Here is a first attempt at a patch to allow a customised ANALYZE
function to be specified for user-defined types, relating to the
following two threads:

http://archives.postgresql.org/pgsql-hackers/2003-10/msg00113.php and
http://archives.postgresql.org/pgsql-hackers/2004-01/msg00236.php

This is my first attempt at a patch for Postgres so I don't expect it to
get applied without significant review. Included along with this email
is a sample datatype that can be used to see that the ANALYZE function
is being called by inserting a fixed value into the pg_statistic table.

Some points:

1) This patch does nothing other than provide a mechanism for
the user to place
their own values in the pg_statistic table. Currently I am still
trying to complete
the loop by finding out how and in what format a GiST
selectivity function has
access to this data.

The user-defined function uses a new STATISTICS_KIND_CUSTOM
constant to hold the data as I am not 100% sure how the planner
interprets the
STATISTIC_KIND_* values in the pg_statistic table. My aim is to
be able to store
a 2D histogram so that spatial row count estimates can be used
by the planner
in PostGIS (http://postgis.refractions.net) without having to
maintain the
statistics by manually running a stored procedure. The
pg_statistic.h file doesn't
seem clear to me as to what the values of the various columns
should be when not
dealing with single one-dimensional histograms.....

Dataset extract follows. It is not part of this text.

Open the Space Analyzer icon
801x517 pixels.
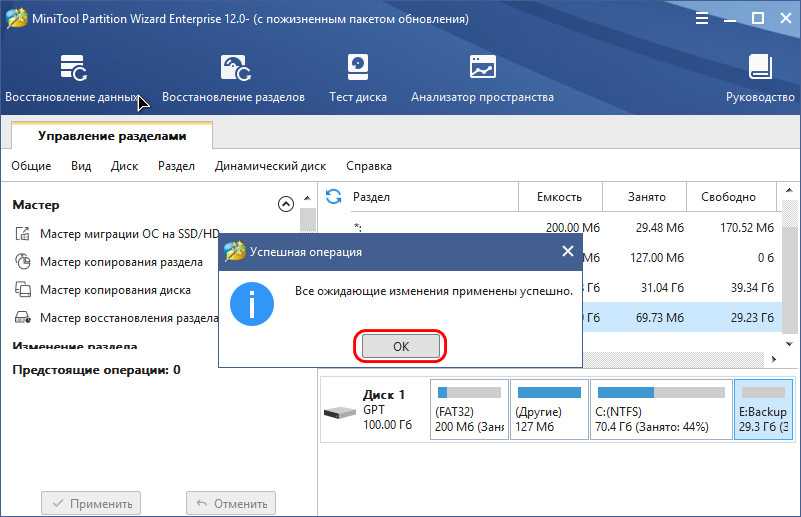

2) All existing types are assigned the default analyze function
called
pg_analyze_alg_default().

3) The function is called within examine_attribute() to setup a
valid VacAttrStats
function if the column is analyzable and point to the algorithm
function itself
which currently uses the existing API of compute_scalar_stats()
and compute_minimal_stats().

4) The VacAttrStats structure may need to be moved out to a
different .h file
for access by the programmer (currently it is in
commands/vacuum.h) - maybe a
new analyze.h would be better?

5) Currently no thought has been given to providing statistics
on functional
indexes (see
http://archives.postgresql.org/pgsql-general/2004-01/msg00978.php)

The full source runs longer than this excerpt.